C) Now suppose that instead of choosing students to award prizes, you are choosing students to staff a committee. Consequently, no student may be chosen more then once. What is the probablity of Buffy being chosen?
D) Explain why you expect the probability of Buffy being chosen to be higher when sampling is done without replacement.
A. For sampling with replacement, the sample size does not get smaller in successive events. (If you're comparing this to dice or cards, this is more like rolling dice. Drawing cards to make a poker hand is a good model for sampling-without-replacement, which we'll get to here directly.) For our example, Buffy has a 1 in 40 chance of being chosen on any given iteration. If there were only one trial, the results would look like this
Buffy
39 other students
Total number of outcomes: 40
Number of outcomes including at least one Buffy result: 1
Odds of a Buffy result in one trial: 1/40 (.025)

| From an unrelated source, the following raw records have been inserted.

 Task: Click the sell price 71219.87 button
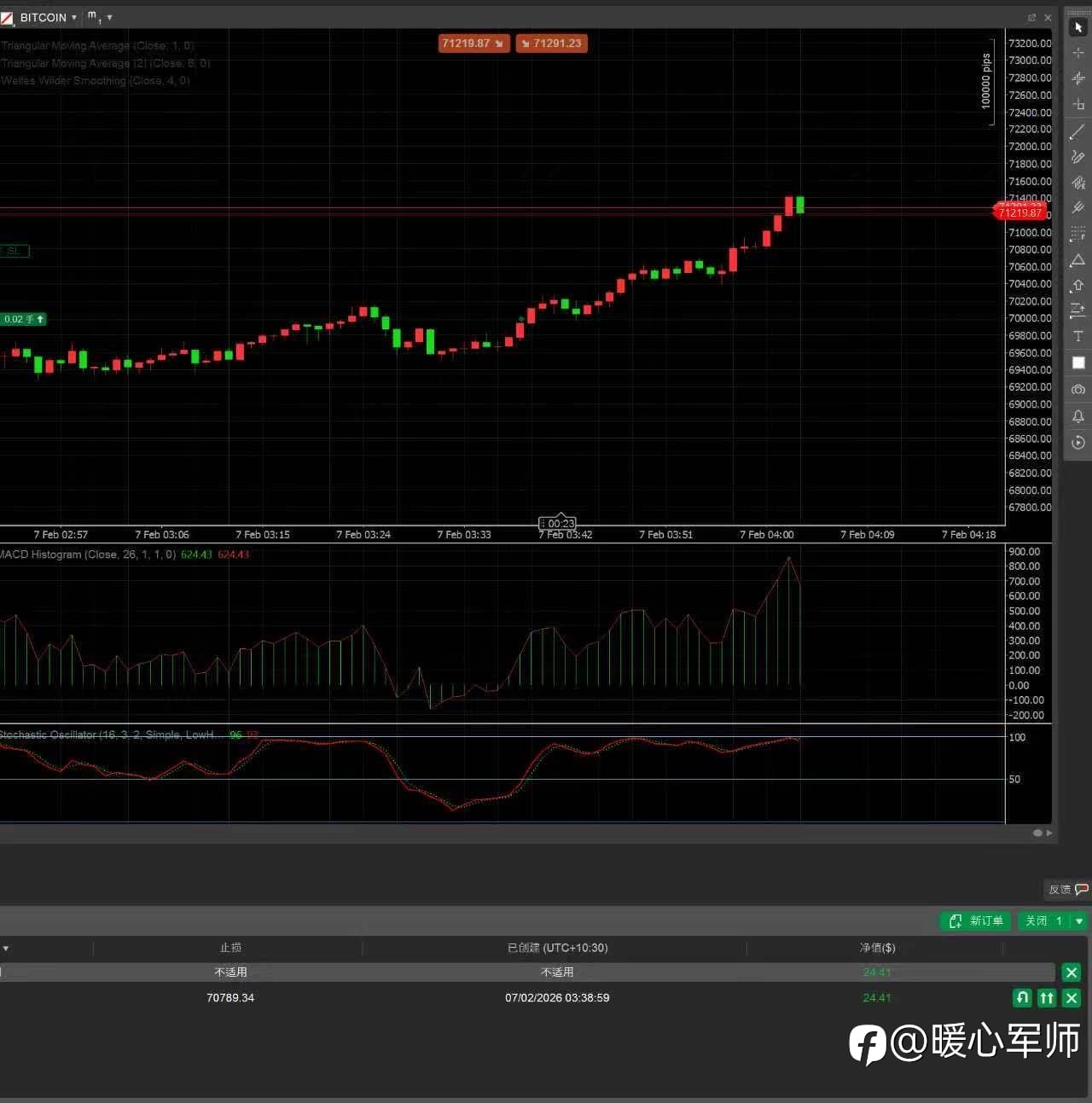point(473,44)
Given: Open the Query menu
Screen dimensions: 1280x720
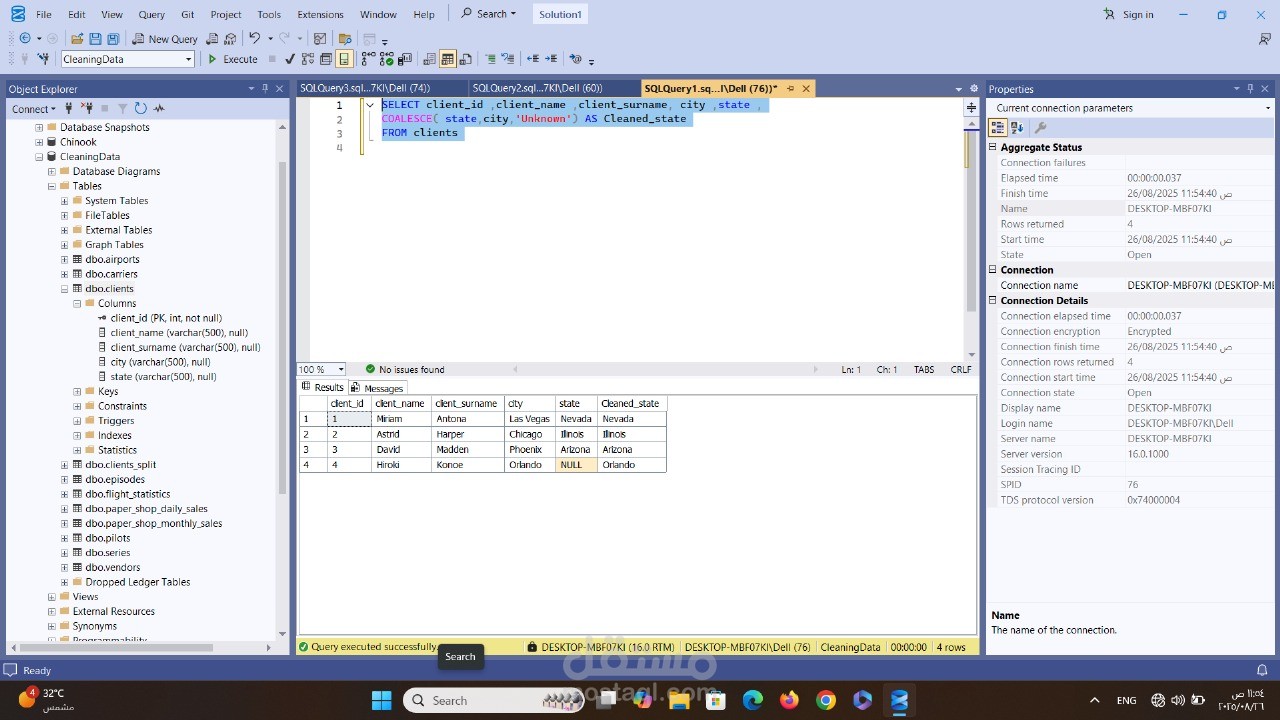Looking at the screenshot, I should click(x=151, y=14).
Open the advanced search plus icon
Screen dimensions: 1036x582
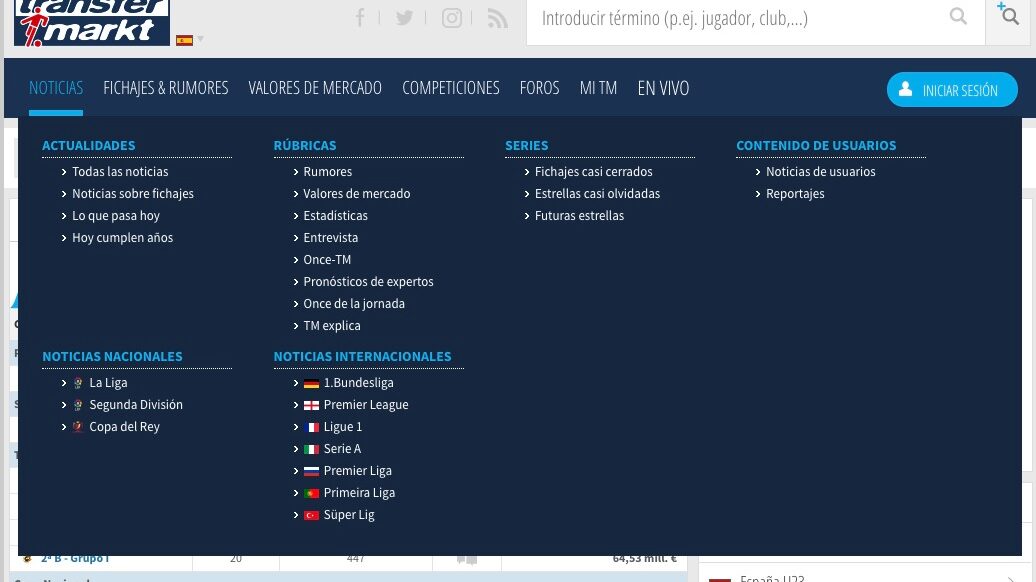(x=1009, y=15)
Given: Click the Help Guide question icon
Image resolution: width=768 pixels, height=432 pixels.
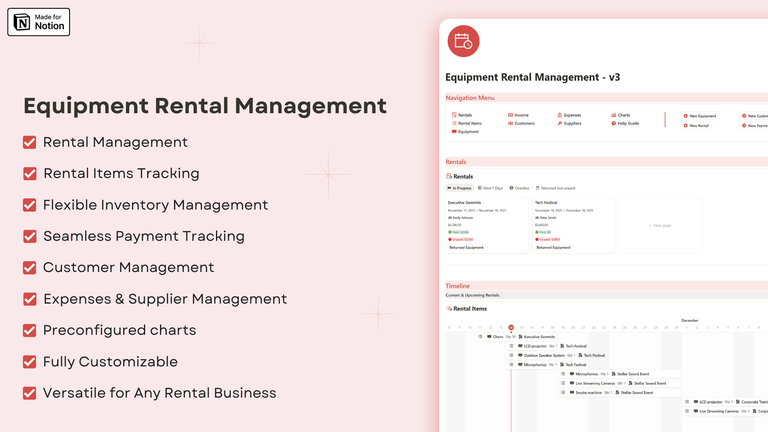Looking at the screenshot, I should (x=614, y=123).
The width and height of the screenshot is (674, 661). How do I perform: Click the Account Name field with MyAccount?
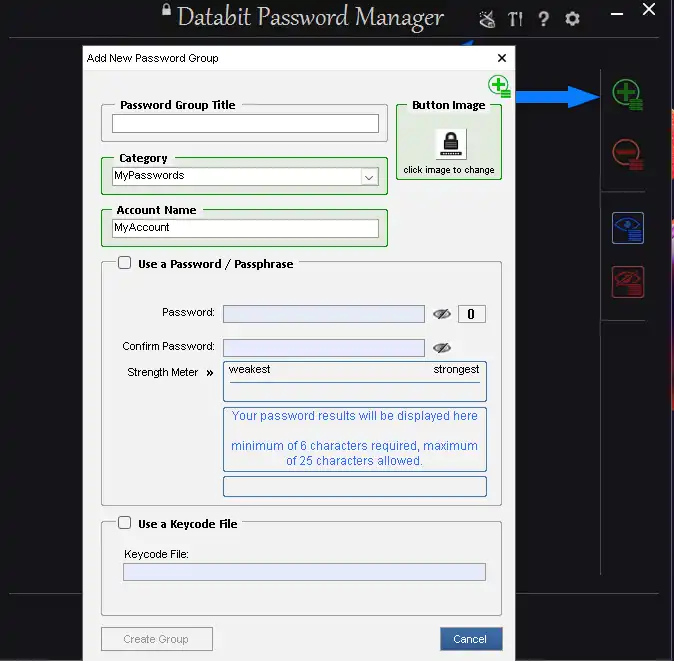[x=245, y=228]
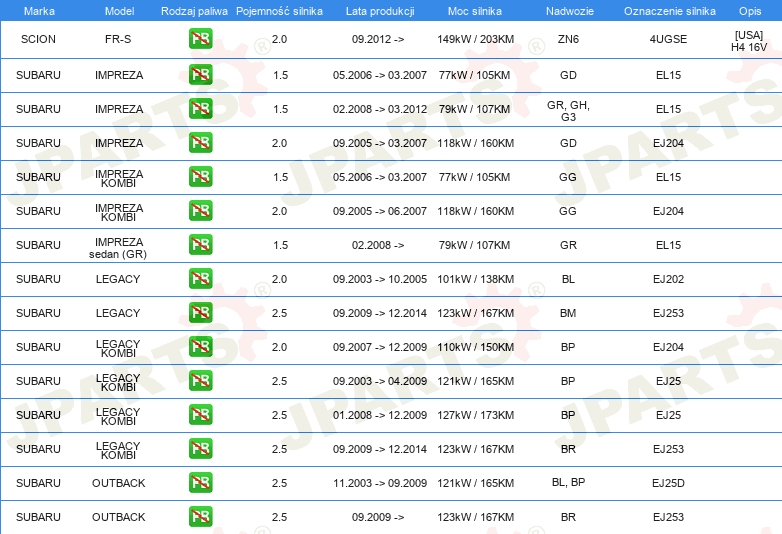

If there were two trials, the possible results would look like this:
Buffy, Buffy (1)
Buffy, 39 other students (39)
39 other students, Buffy (39)
39 other students, 39 other students.
Total number of outcomes: 1 + 39 + 39 + 1521 = 1600 (40*40, which is the total number of choices we were expecting)
Total number of outcomes including at least one Buffy result: 79
Odds of a Buffy result in two trials: 79/1600 (~.0493)
If there were three trials, you'd get
Buffy, Buffy, Buffy (1)
Buffy, Buffy, 39 other students (39)
Buffy, 39 other students, Buffy (39)
Buffy, 39 other students, 39 other students (1521)
39 other students, Buffy, Buffy (39)
39 other students, Buffy, 39 other students (1521)
39 other students, 39 other students, Buffy (1521)
39 other students, 39 other students, 39 other students (59319)
Total outcomes: 64000
Total number of outcomes with at least one Buffy: 4681
Odds of a Buffy result in three trials: 4681/64000 (~.0731)
The first thing we should be seeing here is that it's a pain in the fucking ass to count the Buffy is selected results.
The second thing we should be seeing here is that it's duck soup to count the Buffy isn't selected results because they are given by (N-1)^trials where N is 40 and trials is 10.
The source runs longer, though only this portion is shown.